Es ist sicherlich schwierig, sich in einem „Wohlfühlroman“ eines so ernsten Themas anzunehmen, zumal es sicherlich noch genügend Leute gibt, die eigene Erinnerungen damit verknüpfen. Doch ich hatte den Eindruck, dass die Autorin die Geschichte mit viel Fingerspitzengefühl und Respekt geschrieben hat und versucht hat, einerseits die traumatischen Folgen für die Helfer und Angehörigen der Opfer darzustellen, andererseits aber auch positiv zu bleiben und zu zeigen, dass man trotz einer solchen Erfahrung hoffnungsvoll in die Zukunft schauen kann.

Mir hat dieser zweite Teil der Wildberry Bay-Reihe wieder sehr gut gefallen, was natürlich auch den vielen tollen Nebenfiguren geschuldet ist.
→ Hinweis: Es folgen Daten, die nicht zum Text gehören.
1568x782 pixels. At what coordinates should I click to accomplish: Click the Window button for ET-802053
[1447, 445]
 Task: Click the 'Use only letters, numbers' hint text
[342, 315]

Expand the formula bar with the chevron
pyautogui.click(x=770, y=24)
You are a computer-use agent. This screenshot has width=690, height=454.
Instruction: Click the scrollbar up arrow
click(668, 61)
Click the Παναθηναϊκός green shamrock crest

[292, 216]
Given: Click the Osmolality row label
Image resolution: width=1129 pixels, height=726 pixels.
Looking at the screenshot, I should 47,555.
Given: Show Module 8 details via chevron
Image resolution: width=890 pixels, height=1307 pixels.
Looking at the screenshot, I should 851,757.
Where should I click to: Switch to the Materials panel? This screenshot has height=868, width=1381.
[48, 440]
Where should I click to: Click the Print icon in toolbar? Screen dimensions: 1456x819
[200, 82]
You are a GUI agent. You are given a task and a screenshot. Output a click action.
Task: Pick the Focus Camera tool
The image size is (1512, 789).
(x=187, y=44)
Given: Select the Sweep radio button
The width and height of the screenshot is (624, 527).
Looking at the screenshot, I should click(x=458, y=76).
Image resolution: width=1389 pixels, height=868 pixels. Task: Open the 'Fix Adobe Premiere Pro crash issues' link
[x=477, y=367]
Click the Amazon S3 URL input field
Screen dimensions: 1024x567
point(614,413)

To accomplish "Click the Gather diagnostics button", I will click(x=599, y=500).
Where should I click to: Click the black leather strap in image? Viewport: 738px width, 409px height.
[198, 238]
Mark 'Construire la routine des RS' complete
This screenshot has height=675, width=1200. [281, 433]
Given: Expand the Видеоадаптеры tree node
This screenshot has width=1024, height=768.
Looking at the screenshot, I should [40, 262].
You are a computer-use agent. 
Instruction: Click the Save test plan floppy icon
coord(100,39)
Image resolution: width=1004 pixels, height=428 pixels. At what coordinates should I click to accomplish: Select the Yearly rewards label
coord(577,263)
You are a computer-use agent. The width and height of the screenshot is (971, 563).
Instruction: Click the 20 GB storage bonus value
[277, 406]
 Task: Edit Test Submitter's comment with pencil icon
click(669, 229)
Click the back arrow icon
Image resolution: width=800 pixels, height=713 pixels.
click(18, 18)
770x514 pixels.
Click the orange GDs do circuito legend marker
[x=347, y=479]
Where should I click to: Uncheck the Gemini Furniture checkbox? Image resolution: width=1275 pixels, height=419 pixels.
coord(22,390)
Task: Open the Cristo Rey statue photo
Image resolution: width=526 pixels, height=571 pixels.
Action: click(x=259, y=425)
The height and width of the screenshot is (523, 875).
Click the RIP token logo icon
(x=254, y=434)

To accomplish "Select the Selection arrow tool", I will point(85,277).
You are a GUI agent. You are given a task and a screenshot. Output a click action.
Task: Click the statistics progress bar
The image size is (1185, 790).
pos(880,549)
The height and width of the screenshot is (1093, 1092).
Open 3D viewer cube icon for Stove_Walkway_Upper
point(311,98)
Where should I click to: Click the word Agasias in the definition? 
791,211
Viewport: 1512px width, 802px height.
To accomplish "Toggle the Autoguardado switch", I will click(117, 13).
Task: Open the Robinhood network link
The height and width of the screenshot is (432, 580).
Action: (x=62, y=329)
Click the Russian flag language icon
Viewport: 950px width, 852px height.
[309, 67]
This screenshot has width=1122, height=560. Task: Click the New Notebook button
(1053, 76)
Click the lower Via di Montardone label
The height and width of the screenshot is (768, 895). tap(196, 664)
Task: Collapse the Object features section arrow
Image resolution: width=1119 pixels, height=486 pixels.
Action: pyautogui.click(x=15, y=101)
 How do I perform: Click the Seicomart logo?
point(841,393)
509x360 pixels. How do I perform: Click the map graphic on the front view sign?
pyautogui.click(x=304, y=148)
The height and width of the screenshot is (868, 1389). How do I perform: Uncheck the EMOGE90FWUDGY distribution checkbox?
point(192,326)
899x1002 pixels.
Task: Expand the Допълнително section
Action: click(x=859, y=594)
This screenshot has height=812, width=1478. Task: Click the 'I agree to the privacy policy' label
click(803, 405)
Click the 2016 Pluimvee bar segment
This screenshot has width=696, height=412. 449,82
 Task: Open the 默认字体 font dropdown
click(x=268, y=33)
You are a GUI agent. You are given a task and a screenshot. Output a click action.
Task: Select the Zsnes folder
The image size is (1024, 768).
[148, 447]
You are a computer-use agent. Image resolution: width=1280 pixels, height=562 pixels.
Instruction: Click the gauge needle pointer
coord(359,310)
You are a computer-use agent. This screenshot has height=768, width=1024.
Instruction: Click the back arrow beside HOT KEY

So eine Gemeinschaft wünscht man sich - am liebsten würde man sofort die Koffer packen, um alle persönlich kennenzulernen.

Miriam Covi ist für mich eine Garantin dafür, dass ich mit einem Buch einen „Kurzurlaub im Kopf“ machen kann, dass ich gut unterhalten werde, dass ich die wunderbare Natur Kanadas erleben kann, ohne einen Fuß vor die Tür zu setzen - und auch dieser Roman hat das wieder geschafft. Ich mag ihre Bücher sehr und kann sie nur wärmstens weiterempfehlen!